**Exercise requirements**
Could you find each line of the data below that contains the word "number" and copy those lines?

Stored records
-- Opening Marker --

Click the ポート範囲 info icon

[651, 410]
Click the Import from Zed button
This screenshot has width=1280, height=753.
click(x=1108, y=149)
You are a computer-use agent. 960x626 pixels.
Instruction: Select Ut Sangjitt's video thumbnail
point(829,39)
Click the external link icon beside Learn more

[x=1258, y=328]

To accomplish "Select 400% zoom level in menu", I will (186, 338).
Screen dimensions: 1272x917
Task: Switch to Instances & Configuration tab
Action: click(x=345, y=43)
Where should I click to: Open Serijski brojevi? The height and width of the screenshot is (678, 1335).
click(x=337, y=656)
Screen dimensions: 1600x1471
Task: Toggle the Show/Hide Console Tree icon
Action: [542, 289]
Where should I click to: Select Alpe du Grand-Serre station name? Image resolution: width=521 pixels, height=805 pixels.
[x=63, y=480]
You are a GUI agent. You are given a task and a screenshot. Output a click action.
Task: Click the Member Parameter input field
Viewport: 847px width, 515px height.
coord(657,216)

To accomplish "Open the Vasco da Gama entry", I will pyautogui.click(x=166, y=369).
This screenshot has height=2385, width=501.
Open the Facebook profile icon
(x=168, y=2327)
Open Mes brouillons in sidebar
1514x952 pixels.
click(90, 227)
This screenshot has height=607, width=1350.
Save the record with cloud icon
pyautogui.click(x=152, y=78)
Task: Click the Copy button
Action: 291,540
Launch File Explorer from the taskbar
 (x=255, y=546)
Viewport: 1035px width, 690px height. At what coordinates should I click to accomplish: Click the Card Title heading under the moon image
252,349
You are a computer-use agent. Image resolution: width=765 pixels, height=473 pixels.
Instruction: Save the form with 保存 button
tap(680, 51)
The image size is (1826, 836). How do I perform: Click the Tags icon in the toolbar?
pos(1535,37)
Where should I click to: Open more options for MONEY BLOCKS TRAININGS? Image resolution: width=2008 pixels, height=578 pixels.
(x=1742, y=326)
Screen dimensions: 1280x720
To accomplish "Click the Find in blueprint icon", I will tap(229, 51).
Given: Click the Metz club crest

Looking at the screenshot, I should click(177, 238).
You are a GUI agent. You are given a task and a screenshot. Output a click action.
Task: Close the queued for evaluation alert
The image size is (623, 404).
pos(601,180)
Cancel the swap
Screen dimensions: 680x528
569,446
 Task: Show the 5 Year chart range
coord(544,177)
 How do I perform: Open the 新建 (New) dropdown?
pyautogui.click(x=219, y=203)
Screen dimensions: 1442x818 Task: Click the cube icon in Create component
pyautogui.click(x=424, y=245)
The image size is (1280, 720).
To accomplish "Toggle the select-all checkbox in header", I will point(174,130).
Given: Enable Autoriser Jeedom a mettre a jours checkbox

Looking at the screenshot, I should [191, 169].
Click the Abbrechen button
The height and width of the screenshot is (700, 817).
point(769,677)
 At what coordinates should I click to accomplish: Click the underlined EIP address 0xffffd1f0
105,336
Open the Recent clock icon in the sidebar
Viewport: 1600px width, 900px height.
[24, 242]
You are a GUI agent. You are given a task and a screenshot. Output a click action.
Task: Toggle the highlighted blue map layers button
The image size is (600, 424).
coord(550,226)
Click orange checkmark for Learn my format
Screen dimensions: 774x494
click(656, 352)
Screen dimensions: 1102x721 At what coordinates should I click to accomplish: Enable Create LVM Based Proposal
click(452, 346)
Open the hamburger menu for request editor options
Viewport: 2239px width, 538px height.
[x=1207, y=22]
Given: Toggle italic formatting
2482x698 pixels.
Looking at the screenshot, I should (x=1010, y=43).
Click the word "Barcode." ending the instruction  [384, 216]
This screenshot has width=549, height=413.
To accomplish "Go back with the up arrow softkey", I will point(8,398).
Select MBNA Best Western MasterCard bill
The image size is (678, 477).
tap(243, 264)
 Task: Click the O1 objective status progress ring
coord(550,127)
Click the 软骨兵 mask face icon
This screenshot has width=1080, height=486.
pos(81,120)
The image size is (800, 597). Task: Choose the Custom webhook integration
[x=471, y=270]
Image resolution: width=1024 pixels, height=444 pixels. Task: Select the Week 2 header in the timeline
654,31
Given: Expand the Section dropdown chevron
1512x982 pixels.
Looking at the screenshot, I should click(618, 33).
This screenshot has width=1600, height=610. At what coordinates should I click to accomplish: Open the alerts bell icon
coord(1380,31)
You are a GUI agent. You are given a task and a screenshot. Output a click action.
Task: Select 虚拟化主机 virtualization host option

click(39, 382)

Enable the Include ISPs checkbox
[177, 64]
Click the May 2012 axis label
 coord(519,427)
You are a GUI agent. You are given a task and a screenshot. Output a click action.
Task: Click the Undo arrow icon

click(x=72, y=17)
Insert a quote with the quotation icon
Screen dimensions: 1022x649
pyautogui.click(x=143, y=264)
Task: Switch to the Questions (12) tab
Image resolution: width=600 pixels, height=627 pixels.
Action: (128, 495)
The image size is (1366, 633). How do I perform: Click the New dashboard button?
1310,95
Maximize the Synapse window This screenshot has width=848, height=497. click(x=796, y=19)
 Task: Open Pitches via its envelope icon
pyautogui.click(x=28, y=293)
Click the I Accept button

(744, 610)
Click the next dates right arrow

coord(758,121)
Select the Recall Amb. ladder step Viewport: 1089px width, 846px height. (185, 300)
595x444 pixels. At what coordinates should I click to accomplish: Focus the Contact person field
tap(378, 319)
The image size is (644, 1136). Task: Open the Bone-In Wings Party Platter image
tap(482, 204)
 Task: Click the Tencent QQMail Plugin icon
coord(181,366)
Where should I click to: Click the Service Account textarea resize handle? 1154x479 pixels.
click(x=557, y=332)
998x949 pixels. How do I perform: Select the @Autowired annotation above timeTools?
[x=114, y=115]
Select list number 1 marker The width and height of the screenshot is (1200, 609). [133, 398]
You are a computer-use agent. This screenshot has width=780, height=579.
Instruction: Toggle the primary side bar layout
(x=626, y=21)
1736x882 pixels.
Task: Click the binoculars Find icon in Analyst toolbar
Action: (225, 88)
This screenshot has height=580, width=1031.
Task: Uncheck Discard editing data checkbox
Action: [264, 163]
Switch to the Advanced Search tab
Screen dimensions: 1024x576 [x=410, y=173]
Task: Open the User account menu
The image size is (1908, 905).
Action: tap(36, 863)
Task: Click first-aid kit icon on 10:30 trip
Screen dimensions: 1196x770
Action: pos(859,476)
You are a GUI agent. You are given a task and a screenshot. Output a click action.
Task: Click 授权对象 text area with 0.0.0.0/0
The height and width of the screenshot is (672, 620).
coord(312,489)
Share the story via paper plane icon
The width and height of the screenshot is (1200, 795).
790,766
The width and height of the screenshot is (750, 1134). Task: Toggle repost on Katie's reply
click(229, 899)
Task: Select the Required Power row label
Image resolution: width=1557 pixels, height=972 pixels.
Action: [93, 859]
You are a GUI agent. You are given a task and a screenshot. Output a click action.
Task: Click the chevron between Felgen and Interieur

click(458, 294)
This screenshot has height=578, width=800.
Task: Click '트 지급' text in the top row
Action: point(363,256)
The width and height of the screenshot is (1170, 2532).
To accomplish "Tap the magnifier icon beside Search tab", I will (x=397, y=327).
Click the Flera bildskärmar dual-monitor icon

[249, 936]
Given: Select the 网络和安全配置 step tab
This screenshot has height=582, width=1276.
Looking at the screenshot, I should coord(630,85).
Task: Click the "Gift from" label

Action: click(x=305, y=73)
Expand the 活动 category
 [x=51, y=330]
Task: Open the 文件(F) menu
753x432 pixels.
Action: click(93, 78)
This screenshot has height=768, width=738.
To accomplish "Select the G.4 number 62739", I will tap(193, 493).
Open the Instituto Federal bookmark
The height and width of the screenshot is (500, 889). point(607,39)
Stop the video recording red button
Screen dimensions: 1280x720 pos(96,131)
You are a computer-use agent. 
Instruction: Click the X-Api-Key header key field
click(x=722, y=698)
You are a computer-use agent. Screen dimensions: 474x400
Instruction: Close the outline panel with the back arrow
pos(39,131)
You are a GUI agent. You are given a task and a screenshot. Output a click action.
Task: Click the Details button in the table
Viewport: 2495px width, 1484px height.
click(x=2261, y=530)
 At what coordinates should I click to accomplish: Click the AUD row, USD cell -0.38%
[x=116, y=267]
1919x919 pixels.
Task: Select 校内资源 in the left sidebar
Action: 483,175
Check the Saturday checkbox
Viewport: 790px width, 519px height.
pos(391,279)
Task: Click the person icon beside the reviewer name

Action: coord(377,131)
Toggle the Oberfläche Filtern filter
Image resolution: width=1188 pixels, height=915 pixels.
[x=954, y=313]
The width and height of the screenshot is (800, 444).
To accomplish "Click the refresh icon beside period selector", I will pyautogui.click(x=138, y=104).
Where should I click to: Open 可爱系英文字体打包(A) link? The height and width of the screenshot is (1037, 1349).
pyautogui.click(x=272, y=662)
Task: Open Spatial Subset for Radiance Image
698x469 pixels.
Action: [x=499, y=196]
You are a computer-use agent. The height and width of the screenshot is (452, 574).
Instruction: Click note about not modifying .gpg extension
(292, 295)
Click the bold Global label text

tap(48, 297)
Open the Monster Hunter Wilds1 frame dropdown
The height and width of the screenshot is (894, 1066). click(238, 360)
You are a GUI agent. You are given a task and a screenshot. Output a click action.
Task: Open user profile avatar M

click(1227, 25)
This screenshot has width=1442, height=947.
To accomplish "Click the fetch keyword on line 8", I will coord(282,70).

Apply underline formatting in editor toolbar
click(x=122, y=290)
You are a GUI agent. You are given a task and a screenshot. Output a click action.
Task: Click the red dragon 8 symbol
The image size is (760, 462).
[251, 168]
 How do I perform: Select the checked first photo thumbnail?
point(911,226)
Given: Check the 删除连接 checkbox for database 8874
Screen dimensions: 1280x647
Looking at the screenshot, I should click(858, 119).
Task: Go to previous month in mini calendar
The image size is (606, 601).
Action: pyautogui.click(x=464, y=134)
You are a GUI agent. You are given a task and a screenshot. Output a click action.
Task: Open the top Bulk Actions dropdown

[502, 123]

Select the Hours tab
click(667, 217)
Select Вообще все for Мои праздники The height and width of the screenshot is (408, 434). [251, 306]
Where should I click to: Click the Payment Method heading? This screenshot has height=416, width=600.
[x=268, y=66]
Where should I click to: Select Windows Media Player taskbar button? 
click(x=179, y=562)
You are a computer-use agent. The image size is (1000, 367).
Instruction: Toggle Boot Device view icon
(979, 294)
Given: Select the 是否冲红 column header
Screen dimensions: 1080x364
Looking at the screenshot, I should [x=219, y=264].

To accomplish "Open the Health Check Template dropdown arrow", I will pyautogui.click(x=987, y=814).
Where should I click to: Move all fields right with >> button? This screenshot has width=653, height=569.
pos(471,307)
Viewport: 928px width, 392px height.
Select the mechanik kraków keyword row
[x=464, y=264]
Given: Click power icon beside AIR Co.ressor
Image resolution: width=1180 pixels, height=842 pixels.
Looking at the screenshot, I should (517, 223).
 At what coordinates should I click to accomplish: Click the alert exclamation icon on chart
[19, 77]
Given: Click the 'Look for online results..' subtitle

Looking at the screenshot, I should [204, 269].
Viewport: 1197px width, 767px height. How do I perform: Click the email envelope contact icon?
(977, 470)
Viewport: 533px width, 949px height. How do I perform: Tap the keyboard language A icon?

-- Closing Marker --

**Worked solution**
Select list number 1 marker The width and height of the screenshot is (1200, 609). [133, 398]
To accomplish "Select the G.4 number 62739", I will tap(193, 493).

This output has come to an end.